Personal information
- Born: August 15, 1966 (age 59) Thessaloniki, Greece
- Listed height: 6 ft 7.5 in (2.02 m)
- Listed weight: 250 lb (113 kg)

Career information
- Playing career: 1985–1999
- Position: Small forward / power forward
- Number: 10

Career history
- 1985–1994: Iraklis Thessaloniki
- 1995–1996: A.E.K.
- 1996–1997: Iraklis Thessaloniki
- 1997–1999: A.E.K.

Career highlights
- Greek League All-Star (1991);

= Dimitris Papadopoulos (basketball player) =

Greek former basketball player

Dimitris Papadopoulos (Δημήτρης Παπαδόπουλος; born August 15, 1966, in Greece), also commonly known by his nickname, "The Doctor", is a Greek former professional basketball player.

== Professional career ==
Papadopoulos began his pro club career with the Greek club Iraklis Thessaloniki. Papadopoulos and Lefteris Kakiousis were the key players of the team in those days. With Iraklis, he was a Greek Cup finalist in 1994. Papadopoulos is the second leading scorer, the first rebounder, the first in three-point field goals made, and the third player in the number of games played, in Iraklis' club history.

Papadopoulos finished his playing career with the Greek club AEK Athens.

== National team career ==
Papadopoulos was also a member of the senior men's Greek national team. He played at the 1988 FIBA European Olympic Qualifying Tournament. With Greece, he won the silver medal at the 1989 EuroBasket.

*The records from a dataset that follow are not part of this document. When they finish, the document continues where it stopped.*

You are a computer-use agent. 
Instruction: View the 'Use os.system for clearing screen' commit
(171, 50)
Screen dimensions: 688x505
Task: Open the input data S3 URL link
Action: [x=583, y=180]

Papadopoulos was also a member of the Greek national teams that finished in sixth place at the 1990 FIBA World Championship, and in fifth place at the 1991 EuroBasket. He also represented Greece at the 1992 FIBA European Olympic Qualifying Tournament.

== Personal life ==
After, his retirement from playing professional club basketball, Papadopoulos became an Anesthesiologist.